** Your task **
Reproduce each line from the records that holds "profile".

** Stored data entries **
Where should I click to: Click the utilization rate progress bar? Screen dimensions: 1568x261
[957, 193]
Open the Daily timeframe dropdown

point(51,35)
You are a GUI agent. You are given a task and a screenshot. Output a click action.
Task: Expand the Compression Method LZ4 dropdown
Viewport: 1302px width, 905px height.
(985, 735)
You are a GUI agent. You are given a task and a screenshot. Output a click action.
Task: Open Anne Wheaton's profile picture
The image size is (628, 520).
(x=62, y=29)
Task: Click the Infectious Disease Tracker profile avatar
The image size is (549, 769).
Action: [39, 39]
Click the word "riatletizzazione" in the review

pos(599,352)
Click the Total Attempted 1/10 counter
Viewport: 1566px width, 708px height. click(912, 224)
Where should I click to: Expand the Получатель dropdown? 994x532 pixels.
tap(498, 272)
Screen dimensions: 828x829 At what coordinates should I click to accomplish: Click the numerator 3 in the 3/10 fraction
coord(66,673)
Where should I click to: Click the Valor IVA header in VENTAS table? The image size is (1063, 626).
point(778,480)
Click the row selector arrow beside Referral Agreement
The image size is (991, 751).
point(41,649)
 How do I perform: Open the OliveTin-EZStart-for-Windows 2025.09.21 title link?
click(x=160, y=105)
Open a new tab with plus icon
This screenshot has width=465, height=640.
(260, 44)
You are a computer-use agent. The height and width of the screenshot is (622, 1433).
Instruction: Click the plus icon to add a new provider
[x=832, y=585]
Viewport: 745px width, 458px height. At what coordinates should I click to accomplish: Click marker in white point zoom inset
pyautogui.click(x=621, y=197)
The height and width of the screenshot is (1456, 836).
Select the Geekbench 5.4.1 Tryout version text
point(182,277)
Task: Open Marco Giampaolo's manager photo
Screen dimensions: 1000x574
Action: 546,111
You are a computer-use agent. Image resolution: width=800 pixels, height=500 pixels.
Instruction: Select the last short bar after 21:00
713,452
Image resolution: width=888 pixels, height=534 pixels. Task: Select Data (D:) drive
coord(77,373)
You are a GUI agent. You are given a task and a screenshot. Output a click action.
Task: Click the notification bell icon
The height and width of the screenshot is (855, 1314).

** Written answer **
Task: Open Anne Wheaton's profile picture
Task: Click the Infectious Disease Tracker profile avatar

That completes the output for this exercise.